WORK REQUIRED: Please restate the data word for word, leaving out no line.

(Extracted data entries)
______
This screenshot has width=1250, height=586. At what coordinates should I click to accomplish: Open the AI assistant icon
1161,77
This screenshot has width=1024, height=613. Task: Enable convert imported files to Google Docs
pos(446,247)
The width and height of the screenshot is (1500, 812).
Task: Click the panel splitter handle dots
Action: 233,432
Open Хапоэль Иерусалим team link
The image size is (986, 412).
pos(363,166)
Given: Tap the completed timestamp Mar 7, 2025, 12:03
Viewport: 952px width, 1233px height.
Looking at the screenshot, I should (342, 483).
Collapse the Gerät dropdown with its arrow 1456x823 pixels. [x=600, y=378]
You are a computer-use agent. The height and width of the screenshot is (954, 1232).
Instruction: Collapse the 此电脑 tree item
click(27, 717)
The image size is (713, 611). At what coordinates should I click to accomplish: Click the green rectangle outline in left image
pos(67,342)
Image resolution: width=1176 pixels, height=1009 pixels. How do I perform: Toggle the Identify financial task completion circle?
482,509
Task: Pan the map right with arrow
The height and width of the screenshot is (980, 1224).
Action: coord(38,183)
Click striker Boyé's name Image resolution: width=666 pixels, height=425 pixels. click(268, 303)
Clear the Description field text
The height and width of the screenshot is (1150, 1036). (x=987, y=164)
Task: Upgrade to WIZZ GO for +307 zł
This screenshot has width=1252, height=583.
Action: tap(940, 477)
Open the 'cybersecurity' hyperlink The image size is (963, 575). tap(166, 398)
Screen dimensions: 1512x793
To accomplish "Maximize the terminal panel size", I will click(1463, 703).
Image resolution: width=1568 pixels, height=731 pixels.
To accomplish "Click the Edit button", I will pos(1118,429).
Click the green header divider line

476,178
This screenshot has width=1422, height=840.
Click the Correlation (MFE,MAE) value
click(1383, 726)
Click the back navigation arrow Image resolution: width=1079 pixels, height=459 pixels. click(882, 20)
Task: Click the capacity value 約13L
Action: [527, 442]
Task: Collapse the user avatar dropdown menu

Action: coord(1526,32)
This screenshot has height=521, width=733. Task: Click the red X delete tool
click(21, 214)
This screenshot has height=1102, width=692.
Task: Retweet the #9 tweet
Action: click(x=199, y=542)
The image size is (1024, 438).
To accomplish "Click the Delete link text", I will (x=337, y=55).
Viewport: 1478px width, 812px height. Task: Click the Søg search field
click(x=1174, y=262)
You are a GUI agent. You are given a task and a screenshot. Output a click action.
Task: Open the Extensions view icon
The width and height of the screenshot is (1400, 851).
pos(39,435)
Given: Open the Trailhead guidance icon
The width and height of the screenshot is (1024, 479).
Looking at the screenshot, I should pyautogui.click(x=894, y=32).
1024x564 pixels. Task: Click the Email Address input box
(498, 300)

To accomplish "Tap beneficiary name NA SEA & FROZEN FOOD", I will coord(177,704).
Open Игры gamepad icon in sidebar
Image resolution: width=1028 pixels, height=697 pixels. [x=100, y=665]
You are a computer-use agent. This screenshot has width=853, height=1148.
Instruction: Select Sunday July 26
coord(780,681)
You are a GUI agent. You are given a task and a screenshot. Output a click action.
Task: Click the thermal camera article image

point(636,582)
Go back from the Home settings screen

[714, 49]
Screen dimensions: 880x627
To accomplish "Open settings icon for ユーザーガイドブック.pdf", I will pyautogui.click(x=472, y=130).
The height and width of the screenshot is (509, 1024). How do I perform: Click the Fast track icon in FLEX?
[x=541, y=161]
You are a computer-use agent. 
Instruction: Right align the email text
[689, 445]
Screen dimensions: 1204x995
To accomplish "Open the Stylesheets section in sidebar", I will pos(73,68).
______
OUTPUT BELOW:
This screenshot has width=1250, height=586. At what coordinates should I click to accomplish: Open the AI assistant icon
1161,77
This screenshot has width=1024, height=613. Task: Enable convert imported files to Google Docs
pos(446,247)
The width and height of the screenshot is (1500, 812).
Task: Click the panel splitter handle dots
Action: 233,432
Open Хапоэль Иерусалим team link
The image size is (986, 412).
pos(363,166)
Given: Tap the completed timestamp Mar 7, 2025, 12:03
Viewport: 952px width, 1233px height.
Looking at the screenshot, I should (342, 483).
Collapse the Gerät dropdown with its arrow 1456x823 pixels. [x=600, y=378]
You are a computer-use agent. The height and width of the screenshot is (954, 1232).
Instruction: Collapse the 此电脑 tree item
click(27, 717)
The image size is (713, 611). At what coordinates should I click to accomplish: Click the green rectangle outline in left image
pos(67,342)
Image resolution: width=1176 pixels, height=1009 pixels. How do I perform: Toggle the Identify financial task completion circle?
482,509
Task: Pan the map right with arrow
The height and width of the screenshot is (980, 1224).
Action: coord(38,183)
Click striker Boyé's name Image resolution: width=666 pixels, height=425 pixels. click(268, 303)
Clear the Description field text
The height and width of the screenshot is (1150, 1036). (x=987, y=164)
Task: Upgrade to WIZZ GO for +307 zł
This screenshot has width=1252, height=583.
Action: tap(940, 477)
Open the 'cybersecurity' hyperlink The image size is (963, 575). tap(166, 398)
Screen dimensions: 1512x793
To accomplish "Maximize the terminal panel size", I will click(1463, 703).
Image resolution: width=1568 pixels, height=731 pixels.
To accomplish "Click the Edit button", I will pos(1118,429).
Click the green header divider line

476,178
This screenshot has width=1422, height=840.
Click the Correlation (MFE,MAE) value
click(1383, 726)
Click the back navigation arrow Image resolution: width=1079 pixels, height=459 pixels. click(882, 20)
Task: Click the capacity value 約13L
Action: [527, 442]
Task: Collapse the user avatar dropdown menu

Action: coord(1526,32)
This screenshot has height=521, width=733. Task: Click the red X delete tool
click(21, 214)
This screenshot has height=1102, width=692.
Task: Retweet the #9 tweet
Action: click(x=199, y=542)
The image size is (1024, 438).
To accomplish "Click the Delete link text", I will (x=337, y=55).
Viewport: 1478px width, 812px height. Task: Click the Søg search field
click(x=1174, y=262)
You are a GUI agent. You are given a task and a screenshot. Output a click action.
Task: Open the Extensions view icon
The width and height of the screenshot is (1400, 851).
pos(39,435)
Given: Open the Trailhead guidance icon
The width and height of the screenshot is (1024, 479).
Looking at the screenshot, I should pyautogui.click(x=894, y=32).
1024x564 pixels. Task: Click the Email Address input box
(498, 300)

To accomplish "Tap beneficiary name NA SEA & FROZEN FOOD", I will coord(177,704).
Open Игры gamepad icon in sidebar
Image resolution: width=1028 pixels, height=697 pixels. [x=100, y=665]
You are a computer-use agent. This screenshot has width=853, height=1148.
Instruction: Select Sunday July 26
coord(780,681)
You are a GUI agent. You are given a task and a screenshot. Output a click action.
Task: Click the thermal camera article image

point(636,582)
Go back from the Home settings screen

[714, 49]
Screen dimensions: 880x627
To accomplish "Open settings icon for ユーザーガイドブック.pdf", I will pyautogui.click(x=472, y=130).
The height and width of the screenshot is (509, 1024). How do I perform: Click the Fast track icon in FLEX?
[x=541, y=161]
You are a computer-use agent. 
Instruction: Right align the email text
[689, 445]
Screen dimensions: 1204x995
To accomplish "Open the Stylesheets section in sidebar", I will pos(73,68).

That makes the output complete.